Las autoridades responsabilizan al Estado Mayor Central, principal facción disidente de las FARC, heredera de la guerra que no terminó con el acuerdo de paz de 2016. Para el presidente Gustavo Petro, estos ataques justifican declarar a dichas organizaciones como terroristas y perseguirlas incluso fuera de las fronteras. La ONU y varios países latinoamericanos expresaron de inmediato su condena y solidaridad, mientras que, en el plano interno, la oposición culpó al gobierno por el deterioro de la seguridad.

Para dimensionar lo ocurrido, es necesario situarlo en la larga tradición de violencia política que atraviesa la historia contemporánea de Colombia. Estos atentados no son hechos aislados, sino la última expresión de un conflicto que se reinventa con cada generación. La violencia (1948-1958) fue el primer gran ciclo: el asesinato de Jorge Eliécer Gaitán en 1948 desencadenó el Bogotazo y una década de guerra partidista entre liberales y conservadores, con más de 200.000 muertos.
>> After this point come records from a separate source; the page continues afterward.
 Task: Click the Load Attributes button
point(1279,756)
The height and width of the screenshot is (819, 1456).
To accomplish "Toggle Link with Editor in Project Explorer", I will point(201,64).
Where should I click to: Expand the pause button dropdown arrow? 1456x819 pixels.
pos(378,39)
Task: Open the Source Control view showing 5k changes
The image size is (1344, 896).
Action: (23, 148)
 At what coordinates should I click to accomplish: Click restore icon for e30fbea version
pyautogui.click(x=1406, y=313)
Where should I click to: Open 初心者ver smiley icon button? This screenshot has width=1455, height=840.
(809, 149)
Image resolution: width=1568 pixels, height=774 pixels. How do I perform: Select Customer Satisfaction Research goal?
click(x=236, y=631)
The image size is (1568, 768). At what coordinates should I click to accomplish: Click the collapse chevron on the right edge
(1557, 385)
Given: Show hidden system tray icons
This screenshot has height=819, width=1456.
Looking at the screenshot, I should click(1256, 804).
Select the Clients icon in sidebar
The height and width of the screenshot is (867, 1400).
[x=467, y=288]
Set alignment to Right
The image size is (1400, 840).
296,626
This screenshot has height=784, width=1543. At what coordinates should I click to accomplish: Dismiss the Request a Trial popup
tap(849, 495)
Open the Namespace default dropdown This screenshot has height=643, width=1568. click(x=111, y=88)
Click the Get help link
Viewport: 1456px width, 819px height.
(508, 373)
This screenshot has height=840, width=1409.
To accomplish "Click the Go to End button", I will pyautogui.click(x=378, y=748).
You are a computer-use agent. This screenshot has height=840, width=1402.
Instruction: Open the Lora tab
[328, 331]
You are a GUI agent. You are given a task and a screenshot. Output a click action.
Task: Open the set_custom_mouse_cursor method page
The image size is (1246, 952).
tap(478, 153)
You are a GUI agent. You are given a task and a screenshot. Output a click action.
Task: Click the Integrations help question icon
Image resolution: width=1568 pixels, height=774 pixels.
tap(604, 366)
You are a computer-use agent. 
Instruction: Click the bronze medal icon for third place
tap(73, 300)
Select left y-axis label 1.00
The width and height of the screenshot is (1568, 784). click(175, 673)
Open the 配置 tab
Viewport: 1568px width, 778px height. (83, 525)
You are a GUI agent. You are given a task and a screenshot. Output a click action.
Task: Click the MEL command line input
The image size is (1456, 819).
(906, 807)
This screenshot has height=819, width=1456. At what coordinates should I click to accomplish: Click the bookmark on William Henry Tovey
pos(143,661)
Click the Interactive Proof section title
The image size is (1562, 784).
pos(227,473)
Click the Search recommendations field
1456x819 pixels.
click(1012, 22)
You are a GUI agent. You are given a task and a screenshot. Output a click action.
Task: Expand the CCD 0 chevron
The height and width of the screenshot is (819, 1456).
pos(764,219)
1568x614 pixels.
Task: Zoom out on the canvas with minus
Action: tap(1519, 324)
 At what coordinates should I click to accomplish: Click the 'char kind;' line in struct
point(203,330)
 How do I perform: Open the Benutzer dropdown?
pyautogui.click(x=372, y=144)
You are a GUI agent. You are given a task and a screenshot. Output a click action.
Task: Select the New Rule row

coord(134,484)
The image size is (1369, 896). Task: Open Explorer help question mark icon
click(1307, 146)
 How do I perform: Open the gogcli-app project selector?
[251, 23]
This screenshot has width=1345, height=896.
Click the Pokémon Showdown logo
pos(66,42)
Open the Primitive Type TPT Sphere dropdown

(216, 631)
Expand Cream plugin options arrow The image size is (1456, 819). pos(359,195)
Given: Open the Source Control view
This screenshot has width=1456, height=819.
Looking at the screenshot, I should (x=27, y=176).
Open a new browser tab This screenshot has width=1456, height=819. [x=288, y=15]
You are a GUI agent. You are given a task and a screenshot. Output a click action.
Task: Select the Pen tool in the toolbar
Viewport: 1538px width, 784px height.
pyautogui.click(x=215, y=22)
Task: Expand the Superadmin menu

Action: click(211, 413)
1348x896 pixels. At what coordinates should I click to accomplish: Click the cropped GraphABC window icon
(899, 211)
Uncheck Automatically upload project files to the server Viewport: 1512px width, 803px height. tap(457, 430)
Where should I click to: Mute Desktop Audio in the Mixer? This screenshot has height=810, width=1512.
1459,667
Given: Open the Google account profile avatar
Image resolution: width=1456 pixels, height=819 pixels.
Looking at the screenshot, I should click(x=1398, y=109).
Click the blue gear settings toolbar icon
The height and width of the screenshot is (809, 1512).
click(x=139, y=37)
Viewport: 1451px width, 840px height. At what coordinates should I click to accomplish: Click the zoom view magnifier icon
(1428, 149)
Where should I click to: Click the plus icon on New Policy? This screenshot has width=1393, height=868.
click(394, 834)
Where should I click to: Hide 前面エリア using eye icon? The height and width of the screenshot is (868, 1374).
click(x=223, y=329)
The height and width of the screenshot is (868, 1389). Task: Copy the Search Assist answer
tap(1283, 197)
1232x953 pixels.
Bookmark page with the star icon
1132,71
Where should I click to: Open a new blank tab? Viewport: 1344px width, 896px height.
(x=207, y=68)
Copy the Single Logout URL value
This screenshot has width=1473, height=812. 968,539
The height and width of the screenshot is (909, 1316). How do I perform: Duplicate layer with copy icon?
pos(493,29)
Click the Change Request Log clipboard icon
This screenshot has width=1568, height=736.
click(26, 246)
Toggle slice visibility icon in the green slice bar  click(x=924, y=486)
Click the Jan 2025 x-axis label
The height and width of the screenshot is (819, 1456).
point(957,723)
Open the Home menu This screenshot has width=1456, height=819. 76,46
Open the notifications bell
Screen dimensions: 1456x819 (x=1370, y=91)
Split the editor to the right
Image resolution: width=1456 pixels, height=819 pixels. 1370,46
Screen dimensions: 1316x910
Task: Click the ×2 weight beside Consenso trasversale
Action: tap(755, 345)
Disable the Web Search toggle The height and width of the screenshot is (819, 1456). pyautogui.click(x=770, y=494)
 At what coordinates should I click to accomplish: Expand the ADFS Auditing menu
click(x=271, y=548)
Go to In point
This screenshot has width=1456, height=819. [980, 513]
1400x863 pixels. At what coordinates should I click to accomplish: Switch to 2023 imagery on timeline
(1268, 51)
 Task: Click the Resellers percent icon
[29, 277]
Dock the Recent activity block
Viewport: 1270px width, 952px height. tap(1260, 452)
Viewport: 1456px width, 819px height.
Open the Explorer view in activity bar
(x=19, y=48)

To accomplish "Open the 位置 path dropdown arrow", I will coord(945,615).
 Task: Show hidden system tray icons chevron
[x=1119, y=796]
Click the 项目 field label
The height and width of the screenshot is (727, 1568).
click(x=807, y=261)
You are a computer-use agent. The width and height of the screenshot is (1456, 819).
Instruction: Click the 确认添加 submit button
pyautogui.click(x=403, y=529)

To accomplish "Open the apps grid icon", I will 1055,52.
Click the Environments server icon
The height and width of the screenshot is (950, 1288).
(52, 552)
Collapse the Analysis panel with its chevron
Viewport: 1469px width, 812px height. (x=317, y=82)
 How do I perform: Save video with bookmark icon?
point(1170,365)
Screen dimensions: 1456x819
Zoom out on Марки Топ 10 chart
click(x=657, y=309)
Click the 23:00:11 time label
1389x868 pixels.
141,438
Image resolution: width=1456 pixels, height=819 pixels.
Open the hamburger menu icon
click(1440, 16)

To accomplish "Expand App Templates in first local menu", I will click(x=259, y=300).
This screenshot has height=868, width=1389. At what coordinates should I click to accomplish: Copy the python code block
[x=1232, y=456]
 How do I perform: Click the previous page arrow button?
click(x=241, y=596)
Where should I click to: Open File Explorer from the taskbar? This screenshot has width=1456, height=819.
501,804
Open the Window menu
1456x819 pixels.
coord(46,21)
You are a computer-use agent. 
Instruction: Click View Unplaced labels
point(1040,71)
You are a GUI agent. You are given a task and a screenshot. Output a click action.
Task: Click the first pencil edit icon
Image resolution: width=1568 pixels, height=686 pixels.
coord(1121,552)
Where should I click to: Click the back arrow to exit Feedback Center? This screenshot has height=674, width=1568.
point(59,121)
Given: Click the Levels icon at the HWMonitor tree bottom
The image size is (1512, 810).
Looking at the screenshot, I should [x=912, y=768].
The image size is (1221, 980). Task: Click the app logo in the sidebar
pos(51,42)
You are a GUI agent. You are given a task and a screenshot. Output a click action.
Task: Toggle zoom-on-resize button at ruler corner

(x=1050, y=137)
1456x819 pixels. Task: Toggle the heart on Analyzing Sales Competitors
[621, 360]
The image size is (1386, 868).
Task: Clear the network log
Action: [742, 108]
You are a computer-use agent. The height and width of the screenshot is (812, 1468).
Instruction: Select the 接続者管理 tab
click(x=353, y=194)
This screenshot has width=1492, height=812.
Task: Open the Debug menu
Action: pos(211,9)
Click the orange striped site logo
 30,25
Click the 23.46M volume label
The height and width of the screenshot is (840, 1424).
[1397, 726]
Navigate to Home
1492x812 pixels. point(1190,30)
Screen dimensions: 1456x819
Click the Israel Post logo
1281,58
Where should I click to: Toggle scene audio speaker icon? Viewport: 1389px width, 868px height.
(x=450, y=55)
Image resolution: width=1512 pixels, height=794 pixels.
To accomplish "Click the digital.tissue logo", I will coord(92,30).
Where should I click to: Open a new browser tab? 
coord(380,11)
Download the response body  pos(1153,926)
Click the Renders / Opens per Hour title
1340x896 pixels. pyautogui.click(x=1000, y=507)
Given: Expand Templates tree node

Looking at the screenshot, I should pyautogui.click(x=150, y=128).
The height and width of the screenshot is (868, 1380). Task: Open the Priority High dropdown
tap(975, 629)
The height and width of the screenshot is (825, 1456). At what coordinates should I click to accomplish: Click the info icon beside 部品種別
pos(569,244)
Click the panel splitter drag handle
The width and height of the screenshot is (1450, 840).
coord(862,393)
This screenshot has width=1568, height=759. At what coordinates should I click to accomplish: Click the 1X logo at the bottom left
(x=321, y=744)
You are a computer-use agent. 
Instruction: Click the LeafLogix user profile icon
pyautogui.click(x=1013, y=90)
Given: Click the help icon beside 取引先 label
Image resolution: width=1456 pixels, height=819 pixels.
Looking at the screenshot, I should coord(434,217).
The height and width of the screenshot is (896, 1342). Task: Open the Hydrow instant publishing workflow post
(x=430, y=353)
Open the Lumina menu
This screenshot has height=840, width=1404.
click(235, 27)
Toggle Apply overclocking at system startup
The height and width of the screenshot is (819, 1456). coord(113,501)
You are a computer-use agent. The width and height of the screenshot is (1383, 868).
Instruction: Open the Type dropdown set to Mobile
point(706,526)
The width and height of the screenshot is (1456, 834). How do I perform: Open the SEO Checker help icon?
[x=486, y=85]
Aquella violencia rural, marcada por masacres y desplazamientos, dejó un país fracturado y un campesinado atrapado entre bandos irreconciliables. El Frente Nacional (1958-1974) buscó cerrar esa etapa mediante un acuerdo de alternancia bipartidista, pero en lugar de integrar a los sectores marginados, profundizó la exclusión política. En ese vacío surgieron las guerrillas: las FARC (1964), el ELN (1965) y el M-19 (1970), influenciadas por la Revolución Cubana y las luchas sociales. Las FARC se expandieron en zonas rurales, el ELN adoptó un discurso inspirado en la teología de la liberación y el M-19 apostó por acciones espectaculares como la toma de la Embajada Dominicana (1980) o el asalto al Palacio de Justicia (1985).

La irrupción del narcotráfico en los años 80 transformó el escenario. El Cartel de Medellín, liderado por Pablo Escobar, utilizó el terror como arma política: asesinó candidatos presidenciales, dinamitó edificios y derribó un avión comercial en 1989 para frenar la extradición a Estados Unidos. Paralelamente, surgieron los paramilitares, que en un inicio se presentaron como defensores frente a la guerrilla, pero terminaron convertidos en un poder armado paralelo —las AUC—, responsables de masacres, ejecuciones y millones de desplazamientos forzados. En el nuevo siglo, la estrategia cambió. El gobierno de Álvaro Uribe (2002-2010) impulsó la “seguridad democrática”, debilitando militarmente a las FARC pero con graves violaciones a los derechos humanos, como los llamados falsos positivos.

El gran hito llegó en 2016 con el Acuerdo de Paz, que permitió la desmovilización de miles de combatientes, pero no erradicó la violencia: el ELN siguió activo, las disidencias rechazaron el proceso y nuevas estructuras narco-paramilitares ocuparon los territorios abandonados por la insurgencia.

Los atentados de Amalfi y Cali, sumados al reciente asesinato del candidato Miguel Uribe Turbay, evidencian la nueva naturaleza del conflicto: ya no hay un actor hegemónico como Escobar o una FARC unificada, sino múltiples grupos fragmentados que combinan control territorial, economías ilícitas y capacidad militar. Estos ataques son tanto una acción bélica como un mensaje político y psicológico: el Estado sigue siendo vulnerable, la paz de La Habana no alcanzó a todos y el miedo amenaza con volver a condicionar la vida cotidiana.

Colombia no puede permitirse otro capítulo de resignación. La violencia no es un fenómeno inevitable: es el resultado de decisiones políticas, omisiones históricas y concesiones que han alimentado a cada nuevo actor armado. Hoy, los drones suicidas son solo el último rostro de un enemigo que muta, pero que siempre encuentra terreno fértil en la desigualdad, la impunidad y el abandono estatal. Si el país no rompe este ciclo con una estrategia que combine fuerza legítima y justicia social, la paz seguirá siendo una promesa vacía y la guerra, una condena hereditaria. El tiempo para actuar no es mañana: es ahora, o nunca. O Colombia rompe el ciclo de violencia, o la violencia romperá para siempre a Colombia.